Polícia Civil e Ministério Público realizam operação interestadual “Trapos de luxo”

Operação foi deflagrada nos estados do Paraná e Santa Catarina revela grupo criminoso estruturado e de perfil empresarial, responsável por furtos ocorridos nos últimos meses na região de Presidente Prudente.

Polícia Civil e Ministério Público realizam operação interestadual “Trapos de luxo” Foto: Divulgação Policia Civil

Polícia Civil e Ministério Público realizam operação interestadual “Trapos de luxo”

Polícia Por: Thiago Silva - 22/10/2021

A Polícia Civil da região de Presidente Prudente SP, deflagrou na manhã de quinta-feira (21), com apoio do Ministério Público do Estado de São Paulo, a Operação de Polícia Judiciária denominada Trapos de Luxo.

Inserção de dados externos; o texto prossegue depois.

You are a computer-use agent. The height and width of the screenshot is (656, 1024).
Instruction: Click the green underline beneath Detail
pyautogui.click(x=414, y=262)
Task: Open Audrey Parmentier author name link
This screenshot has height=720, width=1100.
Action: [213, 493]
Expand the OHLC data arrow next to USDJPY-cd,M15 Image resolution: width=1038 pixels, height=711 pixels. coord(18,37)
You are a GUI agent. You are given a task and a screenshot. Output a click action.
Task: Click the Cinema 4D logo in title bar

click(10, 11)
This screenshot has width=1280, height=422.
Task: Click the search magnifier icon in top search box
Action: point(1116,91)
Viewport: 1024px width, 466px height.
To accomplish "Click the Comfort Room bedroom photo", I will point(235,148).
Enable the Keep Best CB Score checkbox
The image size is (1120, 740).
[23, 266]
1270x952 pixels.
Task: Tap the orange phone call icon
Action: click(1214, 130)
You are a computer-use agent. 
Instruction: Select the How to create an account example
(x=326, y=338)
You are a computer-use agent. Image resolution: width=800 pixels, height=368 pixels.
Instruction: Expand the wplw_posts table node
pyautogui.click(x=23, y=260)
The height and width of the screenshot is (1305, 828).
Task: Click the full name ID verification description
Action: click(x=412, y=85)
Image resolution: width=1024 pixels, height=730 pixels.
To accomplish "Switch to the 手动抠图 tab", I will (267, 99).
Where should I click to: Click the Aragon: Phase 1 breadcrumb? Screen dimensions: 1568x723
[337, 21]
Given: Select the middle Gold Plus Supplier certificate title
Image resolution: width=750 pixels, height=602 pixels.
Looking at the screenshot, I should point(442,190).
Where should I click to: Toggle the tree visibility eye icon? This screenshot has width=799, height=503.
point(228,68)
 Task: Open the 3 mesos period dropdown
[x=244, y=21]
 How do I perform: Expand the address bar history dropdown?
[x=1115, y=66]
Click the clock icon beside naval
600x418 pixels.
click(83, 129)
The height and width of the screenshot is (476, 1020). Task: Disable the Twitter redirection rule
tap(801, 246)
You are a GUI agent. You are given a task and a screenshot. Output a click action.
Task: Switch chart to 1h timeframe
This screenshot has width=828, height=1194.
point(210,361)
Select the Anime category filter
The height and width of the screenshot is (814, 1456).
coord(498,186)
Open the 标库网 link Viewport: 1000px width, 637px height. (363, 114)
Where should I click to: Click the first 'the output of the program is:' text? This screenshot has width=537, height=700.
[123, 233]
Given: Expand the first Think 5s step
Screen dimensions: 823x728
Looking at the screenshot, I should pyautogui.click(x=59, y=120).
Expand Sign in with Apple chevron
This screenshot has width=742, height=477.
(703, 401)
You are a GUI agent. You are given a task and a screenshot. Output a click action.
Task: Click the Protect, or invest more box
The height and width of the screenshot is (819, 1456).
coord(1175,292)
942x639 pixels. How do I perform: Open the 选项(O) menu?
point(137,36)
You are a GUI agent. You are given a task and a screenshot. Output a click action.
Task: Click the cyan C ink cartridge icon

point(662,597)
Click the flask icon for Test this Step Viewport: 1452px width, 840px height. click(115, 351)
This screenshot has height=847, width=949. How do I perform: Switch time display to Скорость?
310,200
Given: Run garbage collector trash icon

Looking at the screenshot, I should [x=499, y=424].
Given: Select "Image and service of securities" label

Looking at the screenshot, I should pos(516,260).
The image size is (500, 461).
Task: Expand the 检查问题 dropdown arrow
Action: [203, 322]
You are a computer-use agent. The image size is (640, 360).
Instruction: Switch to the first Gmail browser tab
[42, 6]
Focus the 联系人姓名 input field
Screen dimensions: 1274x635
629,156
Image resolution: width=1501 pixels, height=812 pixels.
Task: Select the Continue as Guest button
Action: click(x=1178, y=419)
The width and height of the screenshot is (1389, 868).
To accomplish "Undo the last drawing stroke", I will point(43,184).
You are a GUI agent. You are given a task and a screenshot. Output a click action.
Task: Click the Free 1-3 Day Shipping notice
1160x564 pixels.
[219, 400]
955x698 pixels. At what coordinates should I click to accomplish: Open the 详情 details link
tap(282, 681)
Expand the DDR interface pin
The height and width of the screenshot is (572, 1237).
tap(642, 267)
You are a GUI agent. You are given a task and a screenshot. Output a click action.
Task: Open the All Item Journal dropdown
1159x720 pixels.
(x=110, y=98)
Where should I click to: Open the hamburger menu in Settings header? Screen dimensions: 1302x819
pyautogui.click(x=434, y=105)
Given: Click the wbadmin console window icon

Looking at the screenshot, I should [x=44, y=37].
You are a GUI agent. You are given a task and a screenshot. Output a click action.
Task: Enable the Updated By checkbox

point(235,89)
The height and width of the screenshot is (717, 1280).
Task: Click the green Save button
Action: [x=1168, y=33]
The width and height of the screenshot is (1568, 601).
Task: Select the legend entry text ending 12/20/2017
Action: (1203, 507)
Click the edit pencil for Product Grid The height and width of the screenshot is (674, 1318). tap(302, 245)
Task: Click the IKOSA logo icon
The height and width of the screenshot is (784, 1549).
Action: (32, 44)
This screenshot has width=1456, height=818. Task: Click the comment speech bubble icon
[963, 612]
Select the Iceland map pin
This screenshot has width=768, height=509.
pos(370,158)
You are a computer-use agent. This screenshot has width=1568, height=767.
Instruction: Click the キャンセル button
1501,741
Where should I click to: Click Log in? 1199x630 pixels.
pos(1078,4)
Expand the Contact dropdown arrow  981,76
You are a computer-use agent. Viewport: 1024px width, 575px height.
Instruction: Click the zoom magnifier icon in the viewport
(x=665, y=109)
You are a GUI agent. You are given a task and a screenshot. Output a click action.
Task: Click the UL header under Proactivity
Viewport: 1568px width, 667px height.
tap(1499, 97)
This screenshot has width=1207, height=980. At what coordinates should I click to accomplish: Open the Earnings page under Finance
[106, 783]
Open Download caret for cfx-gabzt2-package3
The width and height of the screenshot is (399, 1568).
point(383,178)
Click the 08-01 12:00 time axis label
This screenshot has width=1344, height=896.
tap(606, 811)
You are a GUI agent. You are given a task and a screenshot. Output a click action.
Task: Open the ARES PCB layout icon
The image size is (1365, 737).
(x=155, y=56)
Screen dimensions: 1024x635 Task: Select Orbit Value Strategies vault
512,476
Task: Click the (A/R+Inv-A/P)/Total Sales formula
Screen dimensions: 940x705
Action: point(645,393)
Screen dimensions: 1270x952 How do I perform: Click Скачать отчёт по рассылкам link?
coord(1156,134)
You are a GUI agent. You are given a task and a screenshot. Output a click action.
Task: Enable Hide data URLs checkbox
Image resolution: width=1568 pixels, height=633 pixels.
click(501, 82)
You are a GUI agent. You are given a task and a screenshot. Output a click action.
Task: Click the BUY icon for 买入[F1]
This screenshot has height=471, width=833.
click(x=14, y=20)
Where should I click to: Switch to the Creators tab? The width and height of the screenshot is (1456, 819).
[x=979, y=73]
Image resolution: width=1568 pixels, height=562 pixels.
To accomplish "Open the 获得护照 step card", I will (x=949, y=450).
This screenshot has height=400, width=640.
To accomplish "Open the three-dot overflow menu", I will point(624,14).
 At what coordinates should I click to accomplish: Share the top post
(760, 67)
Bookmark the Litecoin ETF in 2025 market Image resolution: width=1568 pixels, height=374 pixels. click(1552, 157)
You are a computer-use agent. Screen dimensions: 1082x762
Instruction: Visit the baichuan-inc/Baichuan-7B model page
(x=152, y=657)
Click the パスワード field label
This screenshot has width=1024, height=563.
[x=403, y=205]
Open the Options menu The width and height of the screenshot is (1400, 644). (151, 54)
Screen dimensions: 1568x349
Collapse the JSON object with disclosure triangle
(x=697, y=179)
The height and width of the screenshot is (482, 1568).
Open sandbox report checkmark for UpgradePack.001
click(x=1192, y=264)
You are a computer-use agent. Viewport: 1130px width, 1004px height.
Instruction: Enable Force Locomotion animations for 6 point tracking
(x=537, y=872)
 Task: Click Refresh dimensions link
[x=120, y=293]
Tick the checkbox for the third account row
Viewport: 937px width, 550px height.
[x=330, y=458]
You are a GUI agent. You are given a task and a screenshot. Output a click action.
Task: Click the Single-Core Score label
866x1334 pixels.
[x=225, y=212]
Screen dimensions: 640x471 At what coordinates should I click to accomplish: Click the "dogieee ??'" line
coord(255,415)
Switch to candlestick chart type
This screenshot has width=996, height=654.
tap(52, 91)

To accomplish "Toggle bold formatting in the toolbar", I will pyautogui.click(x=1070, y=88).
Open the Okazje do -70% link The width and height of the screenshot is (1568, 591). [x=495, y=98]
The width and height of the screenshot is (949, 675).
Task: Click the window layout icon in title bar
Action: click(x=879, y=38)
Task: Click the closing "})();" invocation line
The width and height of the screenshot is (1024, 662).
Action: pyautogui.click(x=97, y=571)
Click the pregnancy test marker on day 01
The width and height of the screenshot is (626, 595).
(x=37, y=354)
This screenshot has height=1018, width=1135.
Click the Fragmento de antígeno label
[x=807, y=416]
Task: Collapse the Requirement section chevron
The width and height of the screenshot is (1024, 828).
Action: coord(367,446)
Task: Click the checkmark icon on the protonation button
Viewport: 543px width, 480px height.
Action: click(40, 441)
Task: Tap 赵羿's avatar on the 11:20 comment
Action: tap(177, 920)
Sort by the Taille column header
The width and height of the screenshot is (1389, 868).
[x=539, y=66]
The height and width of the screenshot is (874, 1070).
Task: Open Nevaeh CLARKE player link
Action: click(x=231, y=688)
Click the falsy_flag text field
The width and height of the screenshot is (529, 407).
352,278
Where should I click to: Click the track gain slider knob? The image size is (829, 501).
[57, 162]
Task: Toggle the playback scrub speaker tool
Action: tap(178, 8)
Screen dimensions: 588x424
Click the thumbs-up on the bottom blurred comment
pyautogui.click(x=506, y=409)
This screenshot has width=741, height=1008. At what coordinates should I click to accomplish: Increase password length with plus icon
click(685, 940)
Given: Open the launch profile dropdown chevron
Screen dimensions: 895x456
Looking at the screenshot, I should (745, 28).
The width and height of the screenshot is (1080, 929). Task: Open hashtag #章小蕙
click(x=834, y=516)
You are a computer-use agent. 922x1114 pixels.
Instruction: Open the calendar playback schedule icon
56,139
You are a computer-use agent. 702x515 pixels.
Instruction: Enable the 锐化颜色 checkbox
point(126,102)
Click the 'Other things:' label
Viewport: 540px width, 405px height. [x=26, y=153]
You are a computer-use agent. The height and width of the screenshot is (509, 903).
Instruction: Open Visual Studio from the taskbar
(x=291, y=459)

O nome da operação decorre da denominação de uma pessoa jurídica criada pelo grupo para distribuir roupas de grife em vários Estados, principalmente a partir de Paraná e Santa Catarina. A empresa atualmente está desativada.

O trabalho de investigações policiais foi concentrado em Inquérito Policial da Delegacia de Polícia de Junqueirópolis SP, que contou com fragmentos de inteligência e de investigações da Delegacia de Polícia de Presidente Epitácio. Em ambas as Comarcas ocorreram grandes furtos a esse tipo de estabelecimento comercial, além de outras incursões do grupo criminoso nas cidades de Presidente Venceslau, Rancharia, Teodoro Sampaio, Santo Anastácio e Pacaembu, todas cidades do interior paulista. Em somente uma das lojas o prejuízo ultrapassou R$ 200 mil reais e em outra foram subtraídas 400 calças de uma marca. No Município de Junqueirópolis o mesmo grupo praticou dois furtos.

Além de definir o perfil empresarial, a seleção de vítimas e tipo de roupas de interesse no Oeste Paulista, as investigações da Polícia Civil, que perduraram 7 meses e envolveu tecnologia e emprego de diligências em três Estados, também identificaram que crimes idênticos e arquitetados pelo mesmo “grupo criminoso empresarial” foram praticados em Jaguariaíva, no Paraná e Turvo, em Santa Catarina.

As investigações ainda revelaram que a maior parte do material subtraído é reintroduzido na economia formal e que todas as roupas eram comercializadas e adquiridas por pessoas comuns, por meio de outros estabelecimentos. Parte das roupas eram distribuídas ainda para comércio nas denominadas feiras de praia, especialmente em Itapema-SC, região de meia praia e Balneário Camboriú SC.

Em um condomínio de Curitiba, policiais civis localizaram roupas subtraídas de uma das lojas da região de Presidente Prudente. No local, duas mulheres foram presas, o que causou surpresa em alguns moradores que não desconfiavam da rotina do grupo.

As ações foram realizadas por 40 policiais civis da região de Presidente Prudente, nas cidades de Curitiba-PR; Fazenda Rio Grande-PR; Rebouças-PR; Rio Azul-PR, Itapema-SC e Canoinhas-SC e são coordenadas a partir do DEINTER 8 de Presidente Prudente.

Até o momento uma parcela das mercadorias foram recuperadas (cerca de 300 peças de roupas e acessórios), foi apreendido um veículo utilizado pelo grupo criminoso nos deslocamentos a região de Presidente Prudente, assim como estão sendo rastreados bens para cumprir a atual pauta da Polícia Civil de recuperação de ativos.

As provas angariadas na operação serão compartilhadas para o completo suporte probatório de todos os Inquéritos Policiais e consequentes instruções processuais pertinentes às infrações criminais perpetradas pelo grupo nos 3 Estados.

Cinco pessoas foram presas na ação (três homens, por prisão temporária decretada pelo Poder Judiciário de Junqueirópolis e duas mulheres em flagrante delito). Outras duas pessoas permanecem foragidas.